Purpose: To evaluate the changes in corneal biomechanical properties following corneal collagen cross-linking (CXL) in keratoconus patients and determine factors influencing measurement sensitivity through systematic review and meta-regression analysis. Methods: A systematic search identified 11 studies (2009-2024) evaluating biomechanical changes after CXL, with sample sizes ranging from 10-200 participants and follow-up periods of 3 months to 4 years. Studies were assessed for risk of bias using ROBINS-I. Random-effects meta-analysis was performed, with pre-specified subgroup analyses by measurement device and meta-regression to identify significant moderators of reported outcomes. Publication bias was evaluated using funnel plot, Egger's regression test, and trim-and-fill analysis. Results: The pooled effect size was 0.56 (95% CI: 0.26-0.87), indicating moderate positive biomechanical effects after CXL, with substantial heterogeneity (I² = 88.6%, p < 0.0001). Corvis ST detected biomechanical changes more consistently (in 88% of studies) than ORA (40% of studies). Meta-regression identified measurement device type (coefficient: 0.248), publication year (0.0161 per year), and sample size (0.0024 per patient) as significant predictors of reported outcomes.
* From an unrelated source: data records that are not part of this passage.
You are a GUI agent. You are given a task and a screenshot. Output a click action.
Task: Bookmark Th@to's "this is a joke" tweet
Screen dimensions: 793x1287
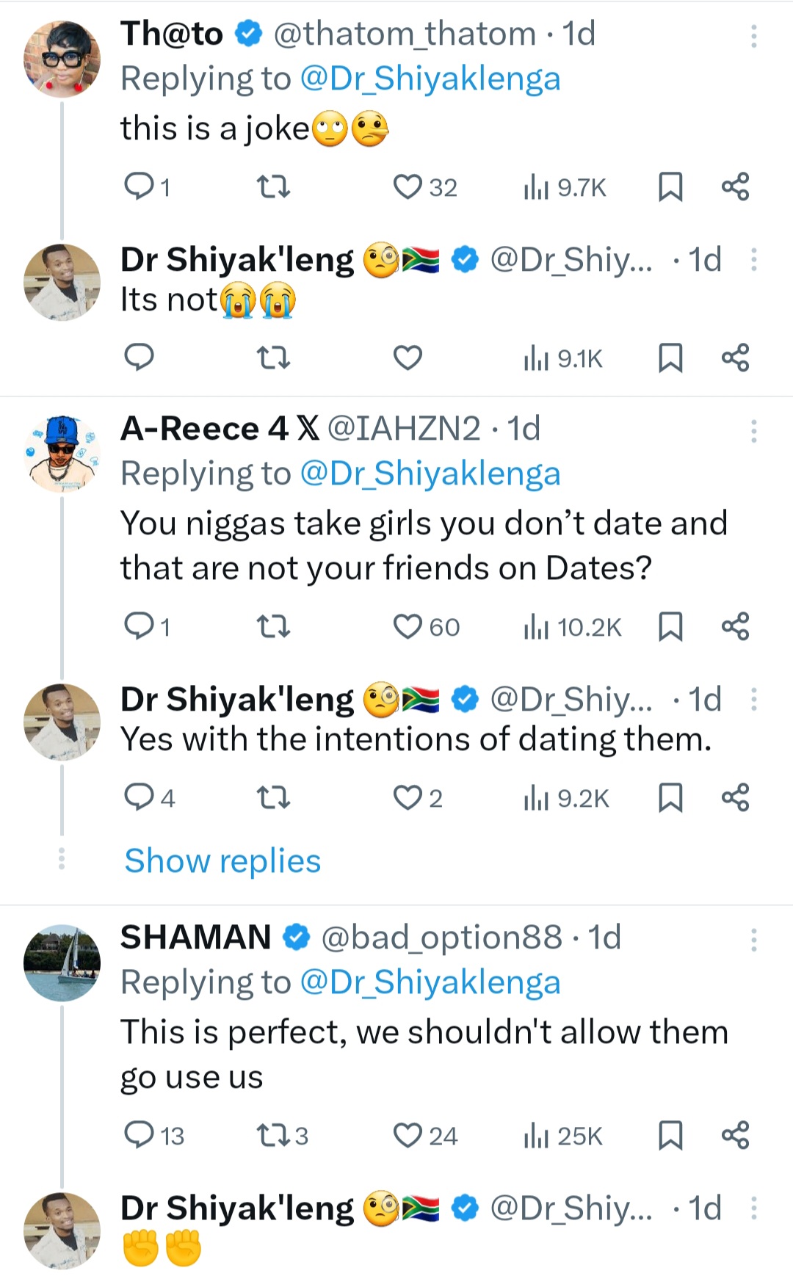click(670, 186)
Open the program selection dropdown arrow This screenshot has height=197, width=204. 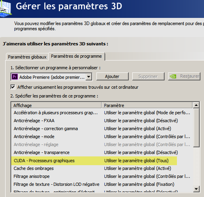[x=88, y=77]
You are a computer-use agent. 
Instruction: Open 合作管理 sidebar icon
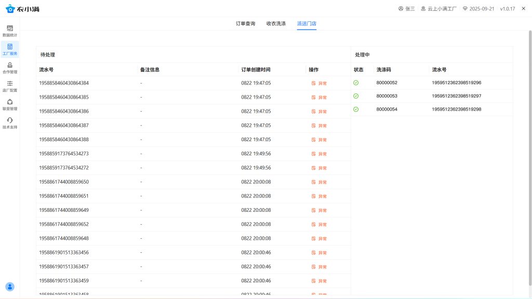tap(10, 67)
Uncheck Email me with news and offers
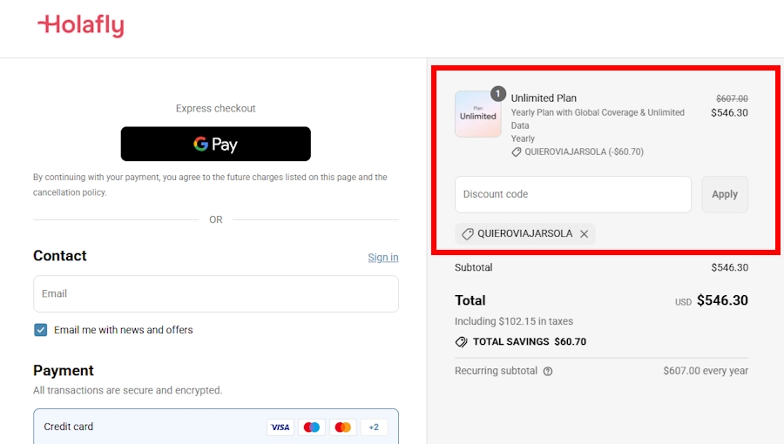The image size is (784, 444). click(41, 330)
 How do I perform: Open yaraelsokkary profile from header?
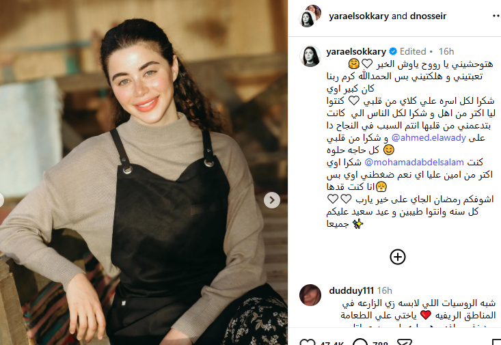tap(359, 16)
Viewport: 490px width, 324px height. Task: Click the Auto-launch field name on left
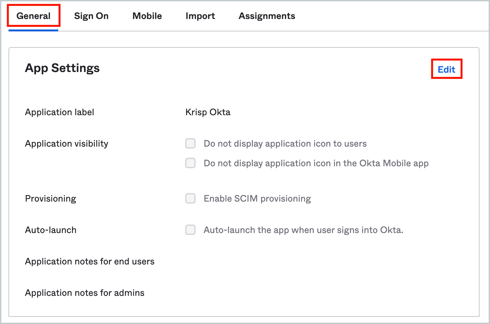tap(51, 230)
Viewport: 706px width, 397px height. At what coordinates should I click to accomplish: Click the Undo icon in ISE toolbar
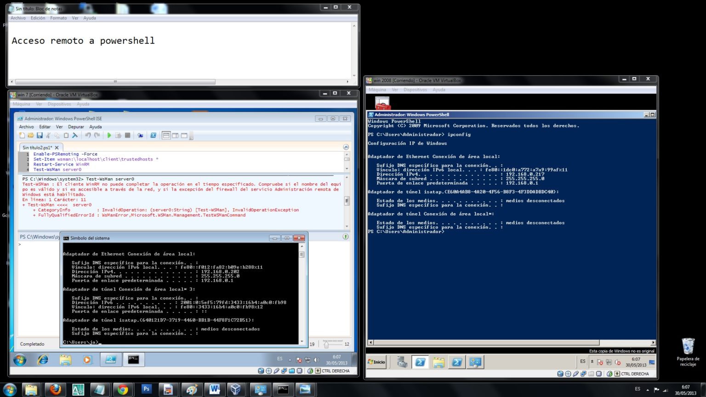click(x=88, y=135)
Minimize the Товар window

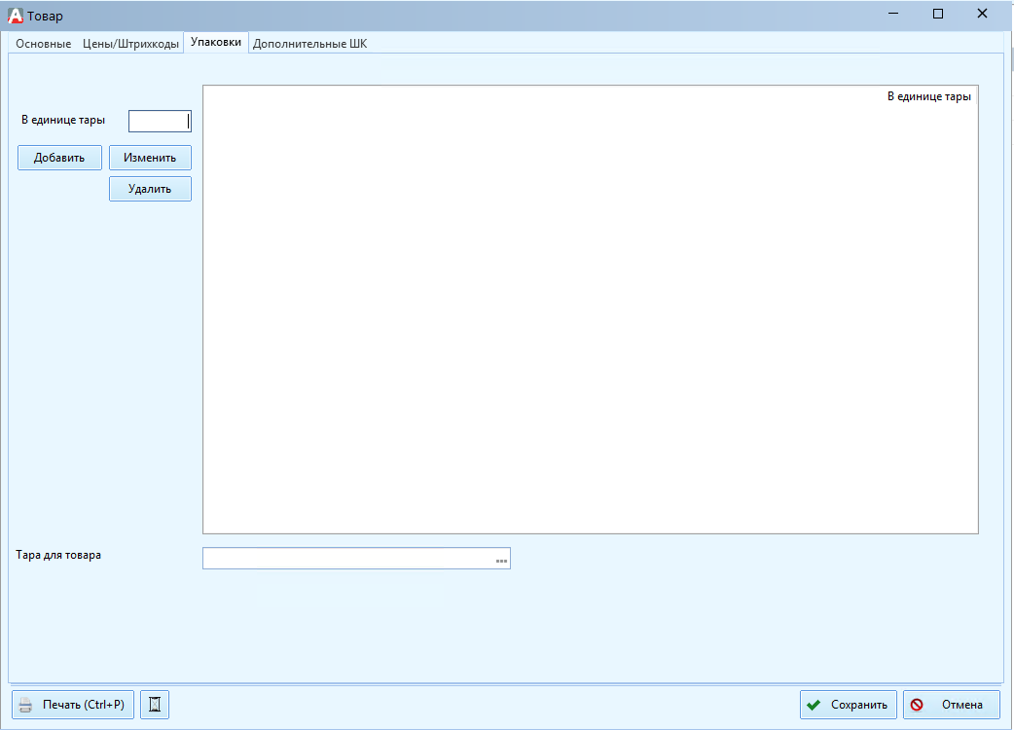click(893, 15)
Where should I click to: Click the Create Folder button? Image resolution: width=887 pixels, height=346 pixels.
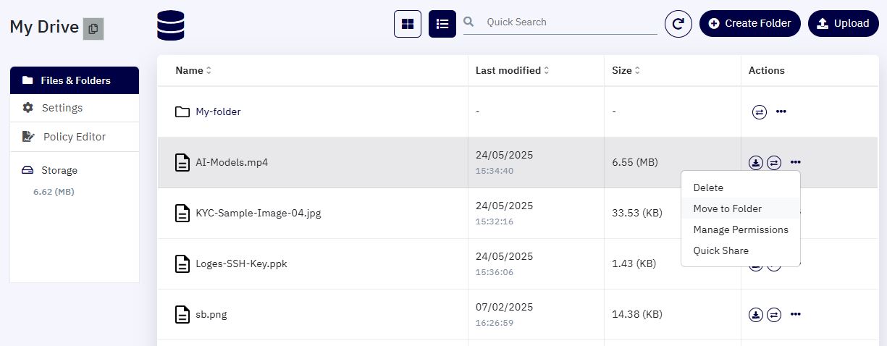click(750, 23)
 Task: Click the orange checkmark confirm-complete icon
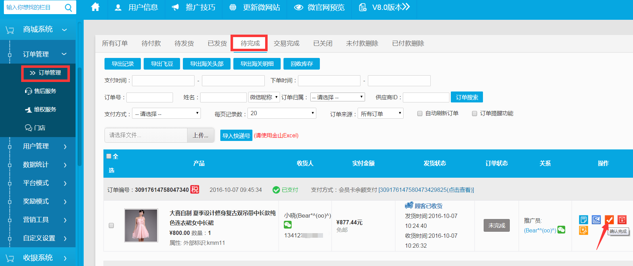point(609,220)
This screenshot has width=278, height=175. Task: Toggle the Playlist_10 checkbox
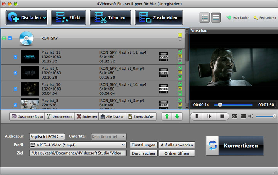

Dynamic parameters (V1, V2, L2) and custom metrics demonstrated higher sensitivity to post-CXL changes than standard measurements. Evidence of publication bias was found, with adjusted effect size after trim-and-fill analysis of 0.62 (95% CI: 0.45-0.79). Conclusion; CXL effectively improves corneal biomechanical properties in keratoconus patients, with Corvis ST demonstrating superior sensitivity in detecting these changes compared to ORA. Dynamic parameters appear more valuable than standard metrics for clinical assessment of post-CXL biomechanical changes. Despite publication bias and inter-study heterogeneity, the significant positive effect supports CXL's clinical efficacy. Standardized measurement protocols and parameters are needed for better comparison of biomechanical outcomes across different CXL techniques and patient populations.